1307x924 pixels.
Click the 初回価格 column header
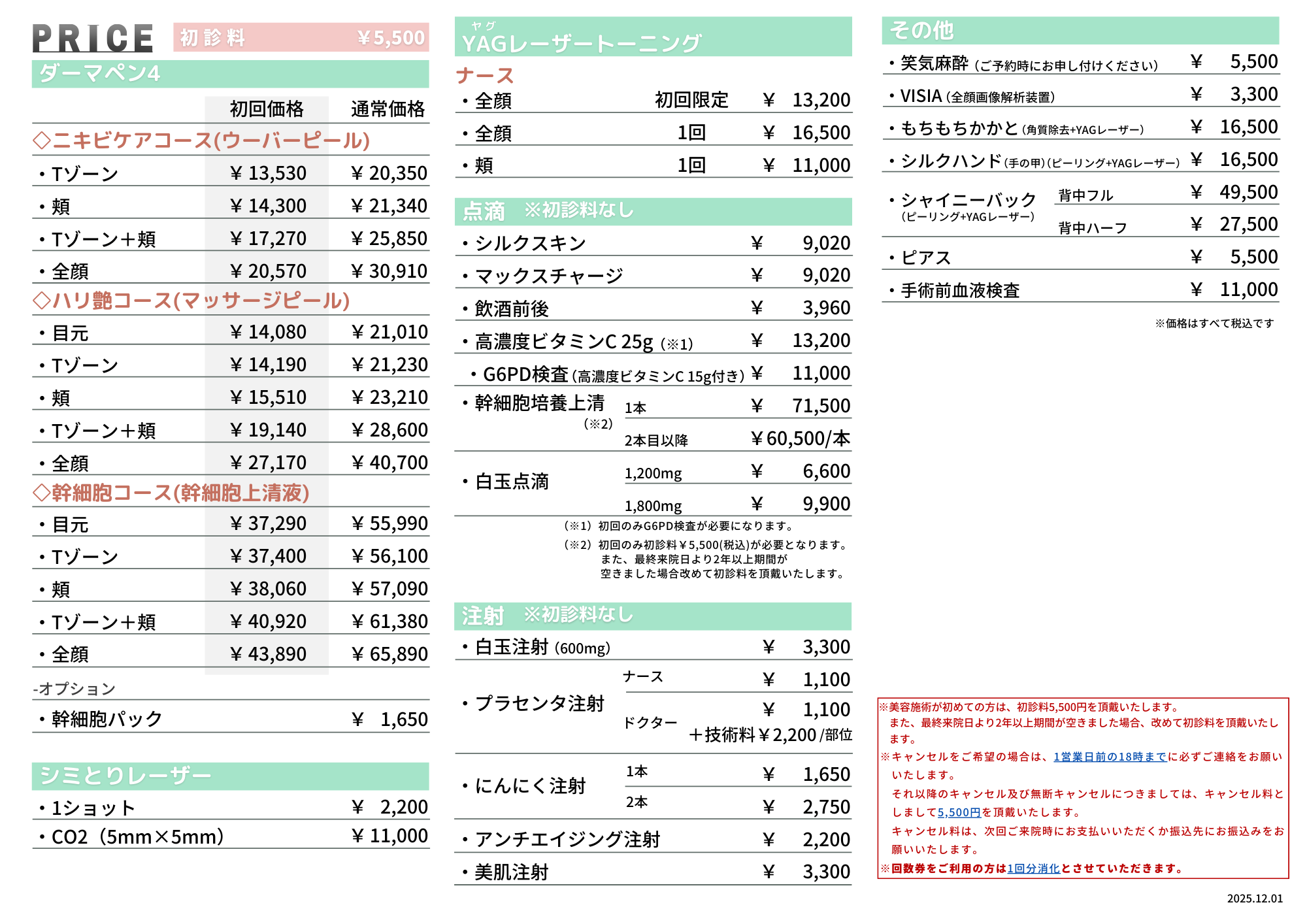tap(267, 108)
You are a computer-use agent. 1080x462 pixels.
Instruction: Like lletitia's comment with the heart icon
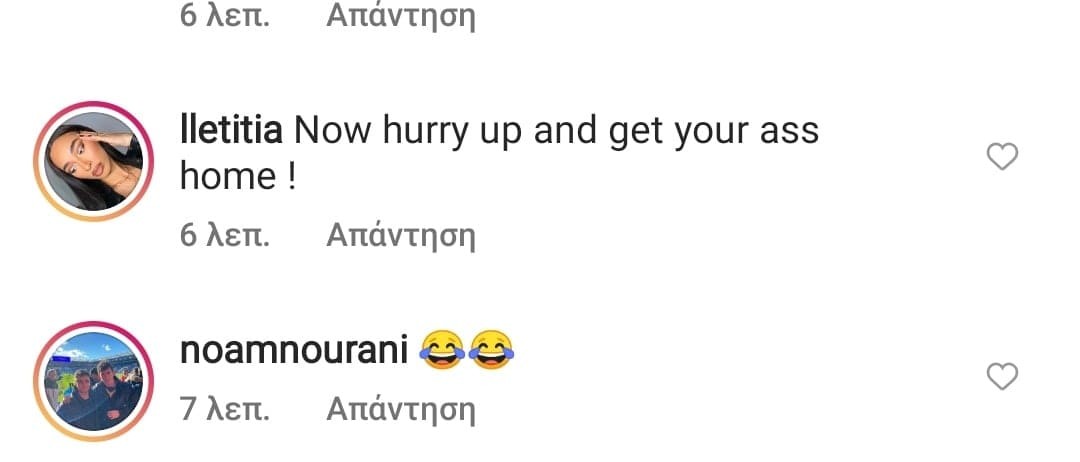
···
### Task statement:
Where a line above holds the string "pixels", show that line.

### Response to this exercise:
1307x924 pixels.
You are a computer-use agent. 1080x462 pixels.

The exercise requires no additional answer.